### Entries provided
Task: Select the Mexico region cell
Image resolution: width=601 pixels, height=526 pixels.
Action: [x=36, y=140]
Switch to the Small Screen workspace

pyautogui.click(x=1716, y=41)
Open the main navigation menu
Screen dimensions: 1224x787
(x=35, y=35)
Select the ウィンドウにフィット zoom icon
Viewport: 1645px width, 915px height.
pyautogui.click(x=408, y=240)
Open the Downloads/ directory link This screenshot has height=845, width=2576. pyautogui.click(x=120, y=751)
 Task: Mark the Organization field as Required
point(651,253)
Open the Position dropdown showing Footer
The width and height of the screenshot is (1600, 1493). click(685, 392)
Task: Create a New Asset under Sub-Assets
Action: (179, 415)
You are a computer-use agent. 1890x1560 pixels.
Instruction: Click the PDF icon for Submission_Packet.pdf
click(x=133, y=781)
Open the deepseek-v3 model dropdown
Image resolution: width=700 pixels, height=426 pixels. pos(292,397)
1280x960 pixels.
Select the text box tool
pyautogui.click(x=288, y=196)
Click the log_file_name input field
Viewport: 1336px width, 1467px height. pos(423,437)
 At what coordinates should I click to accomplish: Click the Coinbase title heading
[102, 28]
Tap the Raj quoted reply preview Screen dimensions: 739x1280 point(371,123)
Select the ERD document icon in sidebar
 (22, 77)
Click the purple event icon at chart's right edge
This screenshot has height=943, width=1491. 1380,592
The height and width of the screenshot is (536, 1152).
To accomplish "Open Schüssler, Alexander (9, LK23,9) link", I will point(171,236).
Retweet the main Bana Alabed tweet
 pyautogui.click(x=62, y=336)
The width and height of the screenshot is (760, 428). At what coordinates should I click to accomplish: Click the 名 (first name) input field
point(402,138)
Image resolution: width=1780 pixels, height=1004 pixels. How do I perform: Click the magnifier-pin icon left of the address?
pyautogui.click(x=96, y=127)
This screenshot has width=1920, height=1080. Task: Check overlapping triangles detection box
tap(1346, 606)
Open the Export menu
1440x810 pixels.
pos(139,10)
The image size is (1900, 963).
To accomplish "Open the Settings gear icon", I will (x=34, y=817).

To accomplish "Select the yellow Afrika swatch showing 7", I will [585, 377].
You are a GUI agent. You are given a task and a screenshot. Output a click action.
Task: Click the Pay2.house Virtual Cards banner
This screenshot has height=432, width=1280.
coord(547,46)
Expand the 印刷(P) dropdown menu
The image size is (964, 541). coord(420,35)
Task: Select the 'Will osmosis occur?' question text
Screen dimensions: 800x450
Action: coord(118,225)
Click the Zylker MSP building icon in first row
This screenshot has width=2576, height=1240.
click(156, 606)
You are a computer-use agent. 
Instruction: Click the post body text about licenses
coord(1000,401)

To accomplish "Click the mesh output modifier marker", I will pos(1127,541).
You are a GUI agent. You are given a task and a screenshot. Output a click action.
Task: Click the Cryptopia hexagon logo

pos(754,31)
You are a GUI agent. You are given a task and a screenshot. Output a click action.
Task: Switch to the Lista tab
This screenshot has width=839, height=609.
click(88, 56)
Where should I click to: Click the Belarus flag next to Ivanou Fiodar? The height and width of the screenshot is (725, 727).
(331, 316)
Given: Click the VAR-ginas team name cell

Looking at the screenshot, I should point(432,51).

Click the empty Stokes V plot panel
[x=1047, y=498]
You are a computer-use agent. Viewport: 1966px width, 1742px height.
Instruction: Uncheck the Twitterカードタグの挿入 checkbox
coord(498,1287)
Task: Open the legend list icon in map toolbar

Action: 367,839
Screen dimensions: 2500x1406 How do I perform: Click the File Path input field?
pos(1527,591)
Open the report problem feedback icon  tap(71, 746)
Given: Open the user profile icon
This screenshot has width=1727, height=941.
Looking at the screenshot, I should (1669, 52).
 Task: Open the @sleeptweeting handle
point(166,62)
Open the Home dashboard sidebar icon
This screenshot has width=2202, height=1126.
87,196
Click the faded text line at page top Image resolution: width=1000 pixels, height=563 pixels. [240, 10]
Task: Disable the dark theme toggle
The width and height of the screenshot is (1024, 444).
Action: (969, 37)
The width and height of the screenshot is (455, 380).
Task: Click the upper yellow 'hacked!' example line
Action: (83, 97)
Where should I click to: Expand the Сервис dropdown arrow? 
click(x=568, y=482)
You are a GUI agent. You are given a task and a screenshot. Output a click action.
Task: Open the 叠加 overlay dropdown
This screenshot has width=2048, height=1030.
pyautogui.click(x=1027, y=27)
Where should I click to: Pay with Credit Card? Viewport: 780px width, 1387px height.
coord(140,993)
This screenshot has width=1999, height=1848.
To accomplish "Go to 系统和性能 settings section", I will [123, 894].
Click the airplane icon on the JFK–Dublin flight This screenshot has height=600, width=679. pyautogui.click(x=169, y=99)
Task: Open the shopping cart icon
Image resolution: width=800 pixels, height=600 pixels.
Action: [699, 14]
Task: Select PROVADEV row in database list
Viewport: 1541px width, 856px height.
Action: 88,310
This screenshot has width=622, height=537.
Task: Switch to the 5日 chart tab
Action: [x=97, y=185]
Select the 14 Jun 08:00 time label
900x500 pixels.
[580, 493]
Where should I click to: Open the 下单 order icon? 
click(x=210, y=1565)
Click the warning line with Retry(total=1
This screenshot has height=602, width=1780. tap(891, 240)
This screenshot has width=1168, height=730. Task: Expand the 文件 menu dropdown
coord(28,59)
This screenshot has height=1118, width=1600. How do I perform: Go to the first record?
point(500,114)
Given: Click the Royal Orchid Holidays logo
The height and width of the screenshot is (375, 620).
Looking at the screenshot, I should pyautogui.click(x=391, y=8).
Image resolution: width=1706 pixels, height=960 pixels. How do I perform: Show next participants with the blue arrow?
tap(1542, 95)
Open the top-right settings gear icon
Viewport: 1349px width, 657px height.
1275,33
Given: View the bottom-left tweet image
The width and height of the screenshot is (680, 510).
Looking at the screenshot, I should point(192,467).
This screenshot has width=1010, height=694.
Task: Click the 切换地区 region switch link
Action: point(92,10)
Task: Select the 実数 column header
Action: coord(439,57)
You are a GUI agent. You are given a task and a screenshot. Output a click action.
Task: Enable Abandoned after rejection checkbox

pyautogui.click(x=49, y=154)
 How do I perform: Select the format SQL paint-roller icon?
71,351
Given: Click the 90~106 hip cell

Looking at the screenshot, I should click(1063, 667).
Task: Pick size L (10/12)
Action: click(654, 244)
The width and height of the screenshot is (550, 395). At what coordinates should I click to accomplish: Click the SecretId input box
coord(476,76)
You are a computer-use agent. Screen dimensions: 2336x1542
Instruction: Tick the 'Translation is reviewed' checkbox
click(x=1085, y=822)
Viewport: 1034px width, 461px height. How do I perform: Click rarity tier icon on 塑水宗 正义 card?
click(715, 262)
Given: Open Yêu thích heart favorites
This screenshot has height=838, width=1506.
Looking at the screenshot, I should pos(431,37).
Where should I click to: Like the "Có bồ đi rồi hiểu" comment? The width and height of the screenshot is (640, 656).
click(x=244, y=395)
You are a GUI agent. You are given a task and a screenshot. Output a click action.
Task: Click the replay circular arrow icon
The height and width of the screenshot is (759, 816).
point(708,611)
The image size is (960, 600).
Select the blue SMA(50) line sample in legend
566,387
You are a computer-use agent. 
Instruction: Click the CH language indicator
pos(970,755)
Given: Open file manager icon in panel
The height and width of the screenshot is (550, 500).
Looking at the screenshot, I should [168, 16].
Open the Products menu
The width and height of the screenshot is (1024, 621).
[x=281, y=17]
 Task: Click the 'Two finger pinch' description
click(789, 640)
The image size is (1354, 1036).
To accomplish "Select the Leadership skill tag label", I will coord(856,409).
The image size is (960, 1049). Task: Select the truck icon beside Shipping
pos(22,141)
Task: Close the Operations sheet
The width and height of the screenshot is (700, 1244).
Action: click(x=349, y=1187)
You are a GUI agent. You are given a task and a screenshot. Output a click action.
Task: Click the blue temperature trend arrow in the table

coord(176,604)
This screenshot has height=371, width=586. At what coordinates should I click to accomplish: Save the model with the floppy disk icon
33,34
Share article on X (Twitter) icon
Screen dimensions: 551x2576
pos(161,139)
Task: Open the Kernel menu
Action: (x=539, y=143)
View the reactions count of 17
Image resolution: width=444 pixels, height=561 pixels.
######
Set problem >> Recast the records between the line holding "You are a computer-use agent. Viewport: 1966px" and the line holding "Click the faded", inclusive, as a numbered list, leaving out any blank lines.

Output of the exercise >>
1. You are a computer-use agent. Viewport: 1966px width, 1742px height.
2. Instruction: Uncheck the Twitterカードタグの挿入 checkbox
3. coord(498,1287)
4. Task: Open the legend list icon in map toolbar
5. Action: 367,839
6. Screen dimensions: 2500x1406 How do I perform: Click the File Path input field?
7. pos(1527,591)
8. Open the report problem feedback icon  tap(71, 746)
9. Given: Open the user profile icon
10. This screenshot has width=1727, height=941.
11. Looking at the screenshot, I should (1669, 52).
12.  Task: Open the @sleeptweeting handle
13. point(166,62)
14. Open the Home dashboard sidebar icon
15. This screenshot has width=2202, height=1126.
16. 87,196
17. Click the faded text line at page top Image resolution: width=1000 pixels, height=563 pixels. [240, 10]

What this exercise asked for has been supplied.